First off, the answer is “yes.” I loved to fly as a U.S. Naval aviator.

But the best part of my service – first as an aviator, later in the Pentagon, and now in the Reserves – has been watching young men and women, from every walk of life, earn a place at the American table through the G.I. Bill. That program helped build our country’s middle class by providing millions of military veterans a path to higher education through service.

So, when I first learned about a program Amazon offers to the associates who power the company’s operations and logistics network, called Career Choice, it immediately evoked the GI Bill:  Earning access to life-changing educational opportunity through one’s work.

With Amazon’s continued growth in California since 2012, with over 18,000 full-time fulfillment center associates – and a new fulfillment center in Sacramento about to launch – this Career Choice program provides a lens for understanding who the company is as an employer and community partner.

The Career Choice program works like this: after 1 continuous year of service at Amazon, every hourly associate is eligible for up to $12,000 – $3,000 per year for four years – to apply to college-level courses leading to careers in in-demand jobs fields.

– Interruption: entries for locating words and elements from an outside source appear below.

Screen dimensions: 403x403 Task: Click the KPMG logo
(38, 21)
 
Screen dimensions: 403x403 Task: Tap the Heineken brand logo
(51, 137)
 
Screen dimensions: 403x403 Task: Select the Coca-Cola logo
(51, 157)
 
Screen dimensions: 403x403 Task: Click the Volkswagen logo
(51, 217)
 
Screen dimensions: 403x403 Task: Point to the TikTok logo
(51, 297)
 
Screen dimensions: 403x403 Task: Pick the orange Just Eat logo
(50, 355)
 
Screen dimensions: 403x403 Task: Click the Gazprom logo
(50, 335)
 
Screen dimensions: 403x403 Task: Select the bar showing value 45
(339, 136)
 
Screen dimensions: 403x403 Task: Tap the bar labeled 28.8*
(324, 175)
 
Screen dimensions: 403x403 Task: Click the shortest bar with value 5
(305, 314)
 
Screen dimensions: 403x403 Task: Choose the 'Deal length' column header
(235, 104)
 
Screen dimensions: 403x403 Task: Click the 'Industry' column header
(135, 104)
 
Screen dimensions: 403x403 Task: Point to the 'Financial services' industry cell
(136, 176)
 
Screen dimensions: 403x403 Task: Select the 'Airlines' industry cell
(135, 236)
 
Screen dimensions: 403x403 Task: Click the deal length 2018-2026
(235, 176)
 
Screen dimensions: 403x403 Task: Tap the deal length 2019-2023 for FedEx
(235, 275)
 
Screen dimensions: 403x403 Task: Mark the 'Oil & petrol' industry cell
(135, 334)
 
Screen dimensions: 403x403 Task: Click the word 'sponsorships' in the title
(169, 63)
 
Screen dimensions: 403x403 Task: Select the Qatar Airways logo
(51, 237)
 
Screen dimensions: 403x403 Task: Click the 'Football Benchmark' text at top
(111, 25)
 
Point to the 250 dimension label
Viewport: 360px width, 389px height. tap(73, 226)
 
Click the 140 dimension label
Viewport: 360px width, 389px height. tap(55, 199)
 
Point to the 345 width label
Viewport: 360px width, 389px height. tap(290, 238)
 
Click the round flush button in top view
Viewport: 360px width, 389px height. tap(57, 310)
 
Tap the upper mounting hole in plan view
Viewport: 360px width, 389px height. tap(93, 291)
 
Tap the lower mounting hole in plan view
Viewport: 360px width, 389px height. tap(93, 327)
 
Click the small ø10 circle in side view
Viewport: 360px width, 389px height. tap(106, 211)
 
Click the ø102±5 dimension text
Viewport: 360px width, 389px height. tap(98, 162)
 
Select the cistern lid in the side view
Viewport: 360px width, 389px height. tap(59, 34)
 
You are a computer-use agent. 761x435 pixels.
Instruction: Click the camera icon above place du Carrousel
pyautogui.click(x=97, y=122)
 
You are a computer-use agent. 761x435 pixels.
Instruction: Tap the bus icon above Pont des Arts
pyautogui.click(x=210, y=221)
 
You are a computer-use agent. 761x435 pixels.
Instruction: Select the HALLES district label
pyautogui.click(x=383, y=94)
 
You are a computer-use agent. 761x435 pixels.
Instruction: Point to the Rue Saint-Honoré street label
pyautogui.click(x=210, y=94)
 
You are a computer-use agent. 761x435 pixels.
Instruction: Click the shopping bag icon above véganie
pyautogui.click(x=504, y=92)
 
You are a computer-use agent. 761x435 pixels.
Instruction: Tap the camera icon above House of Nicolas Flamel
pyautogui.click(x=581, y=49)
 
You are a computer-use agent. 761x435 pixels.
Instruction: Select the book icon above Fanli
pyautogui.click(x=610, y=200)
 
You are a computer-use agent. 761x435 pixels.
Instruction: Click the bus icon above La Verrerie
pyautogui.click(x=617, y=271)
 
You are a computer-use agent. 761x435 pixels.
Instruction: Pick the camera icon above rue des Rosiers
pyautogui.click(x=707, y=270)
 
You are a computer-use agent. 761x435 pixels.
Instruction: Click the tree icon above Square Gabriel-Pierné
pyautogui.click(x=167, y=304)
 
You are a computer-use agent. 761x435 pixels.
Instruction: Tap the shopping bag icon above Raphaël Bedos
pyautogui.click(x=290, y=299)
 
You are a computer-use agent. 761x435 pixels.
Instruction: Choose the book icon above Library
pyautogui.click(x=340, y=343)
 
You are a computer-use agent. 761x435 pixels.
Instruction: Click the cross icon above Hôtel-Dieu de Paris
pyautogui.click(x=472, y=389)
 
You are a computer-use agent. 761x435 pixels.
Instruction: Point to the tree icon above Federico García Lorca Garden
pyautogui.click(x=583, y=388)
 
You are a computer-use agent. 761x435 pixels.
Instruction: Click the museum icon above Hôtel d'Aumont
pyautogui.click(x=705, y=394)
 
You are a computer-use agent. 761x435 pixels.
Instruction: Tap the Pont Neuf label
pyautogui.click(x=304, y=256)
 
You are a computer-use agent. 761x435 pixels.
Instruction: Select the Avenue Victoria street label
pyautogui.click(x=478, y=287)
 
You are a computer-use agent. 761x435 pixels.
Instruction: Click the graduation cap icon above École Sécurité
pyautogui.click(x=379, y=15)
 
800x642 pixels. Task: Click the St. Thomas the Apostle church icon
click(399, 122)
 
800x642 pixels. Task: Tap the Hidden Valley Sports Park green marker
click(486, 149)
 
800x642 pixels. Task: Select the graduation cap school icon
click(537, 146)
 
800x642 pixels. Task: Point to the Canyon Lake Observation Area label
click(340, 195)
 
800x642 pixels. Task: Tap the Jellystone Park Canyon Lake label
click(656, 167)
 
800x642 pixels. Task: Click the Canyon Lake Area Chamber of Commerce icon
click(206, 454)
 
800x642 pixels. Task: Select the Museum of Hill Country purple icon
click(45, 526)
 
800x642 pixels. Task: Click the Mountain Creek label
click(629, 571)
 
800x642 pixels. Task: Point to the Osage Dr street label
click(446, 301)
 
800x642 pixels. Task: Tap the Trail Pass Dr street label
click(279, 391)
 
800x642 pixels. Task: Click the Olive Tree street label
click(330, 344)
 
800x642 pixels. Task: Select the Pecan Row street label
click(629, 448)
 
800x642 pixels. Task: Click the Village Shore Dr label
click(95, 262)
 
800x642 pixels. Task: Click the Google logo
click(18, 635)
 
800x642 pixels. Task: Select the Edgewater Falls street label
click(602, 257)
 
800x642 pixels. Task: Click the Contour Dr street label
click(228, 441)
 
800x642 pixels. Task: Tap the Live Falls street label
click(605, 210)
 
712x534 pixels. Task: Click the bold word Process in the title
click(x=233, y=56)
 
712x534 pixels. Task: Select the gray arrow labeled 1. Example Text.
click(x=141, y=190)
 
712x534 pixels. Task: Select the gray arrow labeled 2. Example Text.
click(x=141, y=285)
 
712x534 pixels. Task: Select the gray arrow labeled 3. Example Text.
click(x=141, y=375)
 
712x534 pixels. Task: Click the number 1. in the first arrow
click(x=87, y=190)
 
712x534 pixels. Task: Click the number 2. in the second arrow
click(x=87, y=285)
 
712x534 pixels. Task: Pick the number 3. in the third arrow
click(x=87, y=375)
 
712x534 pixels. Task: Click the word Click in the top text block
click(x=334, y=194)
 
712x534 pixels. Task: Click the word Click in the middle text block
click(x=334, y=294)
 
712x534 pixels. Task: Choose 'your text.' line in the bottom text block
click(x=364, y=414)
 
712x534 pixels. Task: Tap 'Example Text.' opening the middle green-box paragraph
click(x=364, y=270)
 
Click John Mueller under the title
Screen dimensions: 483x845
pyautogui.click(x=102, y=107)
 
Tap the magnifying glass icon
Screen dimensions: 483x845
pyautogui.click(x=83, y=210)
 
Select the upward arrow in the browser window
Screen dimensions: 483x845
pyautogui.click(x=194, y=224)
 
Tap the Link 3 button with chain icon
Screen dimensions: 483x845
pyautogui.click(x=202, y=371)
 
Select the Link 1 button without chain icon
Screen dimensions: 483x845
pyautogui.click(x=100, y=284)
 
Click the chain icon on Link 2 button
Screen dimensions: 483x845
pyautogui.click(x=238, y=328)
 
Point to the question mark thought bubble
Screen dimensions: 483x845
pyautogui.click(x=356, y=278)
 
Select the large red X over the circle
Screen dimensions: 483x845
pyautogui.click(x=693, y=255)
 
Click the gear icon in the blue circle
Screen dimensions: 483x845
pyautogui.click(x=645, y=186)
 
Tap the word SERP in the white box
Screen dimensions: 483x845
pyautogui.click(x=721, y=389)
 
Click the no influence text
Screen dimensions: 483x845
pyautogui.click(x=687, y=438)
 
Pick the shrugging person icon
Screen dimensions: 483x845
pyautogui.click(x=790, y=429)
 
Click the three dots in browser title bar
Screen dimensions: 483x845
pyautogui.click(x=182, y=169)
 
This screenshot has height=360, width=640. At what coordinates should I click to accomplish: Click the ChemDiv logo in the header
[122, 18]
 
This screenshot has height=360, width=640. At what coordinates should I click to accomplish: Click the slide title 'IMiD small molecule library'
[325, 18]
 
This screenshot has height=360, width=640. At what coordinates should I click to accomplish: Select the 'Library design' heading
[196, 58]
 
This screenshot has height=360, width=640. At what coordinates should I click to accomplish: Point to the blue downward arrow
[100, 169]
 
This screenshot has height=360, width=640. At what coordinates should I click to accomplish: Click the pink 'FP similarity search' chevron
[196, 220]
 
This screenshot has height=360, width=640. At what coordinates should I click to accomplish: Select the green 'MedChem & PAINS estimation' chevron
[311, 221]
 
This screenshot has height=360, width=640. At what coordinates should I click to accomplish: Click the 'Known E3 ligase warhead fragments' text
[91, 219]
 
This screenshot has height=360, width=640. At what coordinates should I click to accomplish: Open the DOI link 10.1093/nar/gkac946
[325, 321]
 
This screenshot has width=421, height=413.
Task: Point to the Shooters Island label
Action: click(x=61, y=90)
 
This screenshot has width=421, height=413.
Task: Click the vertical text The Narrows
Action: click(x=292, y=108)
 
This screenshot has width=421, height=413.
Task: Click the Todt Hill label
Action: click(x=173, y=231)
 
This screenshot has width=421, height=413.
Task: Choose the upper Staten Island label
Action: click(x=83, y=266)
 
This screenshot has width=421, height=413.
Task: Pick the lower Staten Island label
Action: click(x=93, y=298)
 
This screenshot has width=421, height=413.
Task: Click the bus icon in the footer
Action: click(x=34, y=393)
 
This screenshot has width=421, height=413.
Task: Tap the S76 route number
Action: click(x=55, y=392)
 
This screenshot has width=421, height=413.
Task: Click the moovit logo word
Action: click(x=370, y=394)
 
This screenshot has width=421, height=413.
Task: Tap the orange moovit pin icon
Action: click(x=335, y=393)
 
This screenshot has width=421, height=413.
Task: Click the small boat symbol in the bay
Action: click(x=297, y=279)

Many companies offer tuition assistance benefits, but this program is a bit peculiar. First, it is exclusively for the hourly workforce, not white collar workers. Second, the $3,000 per year is pre-paid directly to the educational institution; no associate has to reach into their pocket then wait for reimbursement (which can be a significant inhibitor). But most significantly, Amazon “does the homework in advance” to help guide associates to qualifications in those career paths most in demand. Think: nursing, IT specialist, commercial driver, solar panel installer. We use Bureau of Labor Statistics data, along with local labor market studies, to help determine precisely the most sought-out roles in a given community, then pay for courses of study exclusively in those fields.

So far, over 12,000 Amazonians have taken advantage of Career Choice in ten countries. And we’ve set a goal to reach 20,000 in the near-term.

Of course, it begs the question: is Amazon really paying for training that will help its employees leave the company? The answer is yes. We recognize that many people will spend a career with Amazon, and we welcome that. But we’re realistic that, for many, Amazon may be just one stop along the path toward their personal and professional goals.

Take a look at a recent Careerbuilder survey, which found that 45 percent of employees plan to stay with their employer for less than two years. By the age of 35, 25 percent of current workers have held five jobs or more. This phenomenon is often associated with the millennial generation – and with good reason: 36 percent of millennials reported that they intended to look for a new employer within the next 12 months (compared to 21 percent for non-millennials).

Companies ought to embrace this new reality, and make employees’ time with them rewarding by opening up opportunities for advancement – even if that means advancement outside of the company.

We think it’s the right thing to do. But helping to upskill employees makes good business sense as well. It can help recruit better talent, drive engagement, and reduce attrition.

We believe in Career Choice so whole-heartedly in fact that we are willing to share what we’ve learned and offer our help to any company interested in setting up something similar for their employees, at no cost. Why? Because we know that if more companies join us in this initiative, it can have a profound effect on not just individuals’ lives, but on the broader economy.

Californians ought to seek out employers who offer opportunities to gain new skills; and if you think some variation of this approach can help your company, Amazon wants to partner with you.